● ACTIVITY
Here is a block of entries. Write out its lines exactly, from the first through the one containing "Given: Refresh the file directory panel".

*** Block opens ***

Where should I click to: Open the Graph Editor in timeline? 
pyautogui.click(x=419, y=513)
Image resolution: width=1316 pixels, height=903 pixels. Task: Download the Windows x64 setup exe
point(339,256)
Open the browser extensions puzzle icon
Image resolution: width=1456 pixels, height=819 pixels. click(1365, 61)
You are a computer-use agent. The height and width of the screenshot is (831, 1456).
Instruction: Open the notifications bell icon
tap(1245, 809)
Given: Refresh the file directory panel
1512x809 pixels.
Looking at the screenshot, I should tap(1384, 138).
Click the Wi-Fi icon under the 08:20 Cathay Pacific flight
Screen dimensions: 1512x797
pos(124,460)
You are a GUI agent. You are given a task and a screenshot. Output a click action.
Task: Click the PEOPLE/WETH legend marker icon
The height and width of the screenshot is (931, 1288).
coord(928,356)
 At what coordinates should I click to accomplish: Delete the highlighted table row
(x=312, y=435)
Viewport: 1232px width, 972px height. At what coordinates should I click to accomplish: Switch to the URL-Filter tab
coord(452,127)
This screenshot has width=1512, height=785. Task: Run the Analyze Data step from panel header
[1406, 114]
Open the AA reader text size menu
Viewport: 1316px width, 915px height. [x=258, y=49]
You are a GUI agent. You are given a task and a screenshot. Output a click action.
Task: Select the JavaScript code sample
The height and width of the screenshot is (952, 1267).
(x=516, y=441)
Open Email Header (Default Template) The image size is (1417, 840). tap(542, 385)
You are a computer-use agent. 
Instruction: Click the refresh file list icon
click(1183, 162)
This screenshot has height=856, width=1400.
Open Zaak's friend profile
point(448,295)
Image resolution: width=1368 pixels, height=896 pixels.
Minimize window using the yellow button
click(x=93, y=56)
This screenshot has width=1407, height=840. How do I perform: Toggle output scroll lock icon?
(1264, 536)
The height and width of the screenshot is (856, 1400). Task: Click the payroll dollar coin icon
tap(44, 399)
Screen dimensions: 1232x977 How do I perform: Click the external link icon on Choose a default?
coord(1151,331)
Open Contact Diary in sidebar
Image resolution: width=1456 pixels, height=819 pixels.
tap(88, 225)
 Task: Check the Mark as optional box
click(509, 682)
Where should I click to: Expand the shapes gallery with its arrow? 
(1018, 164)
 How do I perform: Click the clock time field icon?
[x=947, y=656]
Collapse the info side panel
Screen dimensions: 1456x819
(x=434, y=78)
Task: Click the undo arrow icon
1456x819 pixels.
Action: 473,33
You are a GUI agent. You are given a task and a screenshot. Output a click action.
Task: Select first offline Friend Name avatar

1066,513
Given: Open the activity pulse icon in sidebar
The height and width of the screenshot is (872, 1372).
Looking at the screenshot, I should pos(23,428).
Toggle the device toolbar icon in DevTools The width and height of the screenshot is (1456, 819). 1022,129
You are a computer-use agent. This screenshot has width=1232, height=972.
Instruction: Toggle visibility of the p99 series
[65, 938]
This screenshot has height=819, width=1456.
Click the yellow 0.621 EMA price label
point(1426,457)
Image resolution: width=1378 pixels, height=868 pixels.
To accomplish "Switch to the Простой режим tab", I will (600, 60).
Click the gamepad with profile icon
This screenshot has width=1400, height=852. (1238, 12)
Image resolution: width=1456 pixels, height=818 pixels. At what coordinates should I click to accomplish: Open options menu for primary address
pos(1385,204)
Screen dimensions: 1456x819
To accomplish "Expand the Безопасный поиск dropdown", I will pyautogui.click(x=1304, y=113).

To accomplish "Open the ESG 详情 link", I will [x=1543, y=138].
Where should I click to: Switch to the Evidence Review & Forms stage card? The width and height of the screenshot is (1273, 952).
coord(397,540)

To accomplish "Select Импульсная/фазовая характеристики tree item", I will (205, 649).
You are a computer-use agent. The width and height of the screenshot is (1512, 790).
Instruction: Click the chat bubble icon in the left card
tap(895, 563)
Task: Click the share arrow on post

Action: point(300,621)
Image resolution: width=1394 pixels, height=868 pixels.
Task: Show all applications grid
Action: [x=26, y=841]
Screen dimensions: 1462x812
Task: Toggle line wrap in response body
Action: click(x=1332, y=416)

*** Block closes ***

● EXERCISE ANSWER
Where should I click to: Open the Graph Editor in timeline? 
pyautogui.click(x=419, y=513)
Image resolution: width=1316 pixels, height=903 pixels. Task: Download the Windows x64 setup exe
point(339,256)
Open the browser extensions puzzle icon
Image resolution: width=1456 pixels, height=819 pixels. click(1365, 61)
You are a computer-use agent. The height and width of the screenshot is (831, 1456).
Instruction: Open the notifications bell icon
tap(1245, 809)
Given: Refresh the file directory panel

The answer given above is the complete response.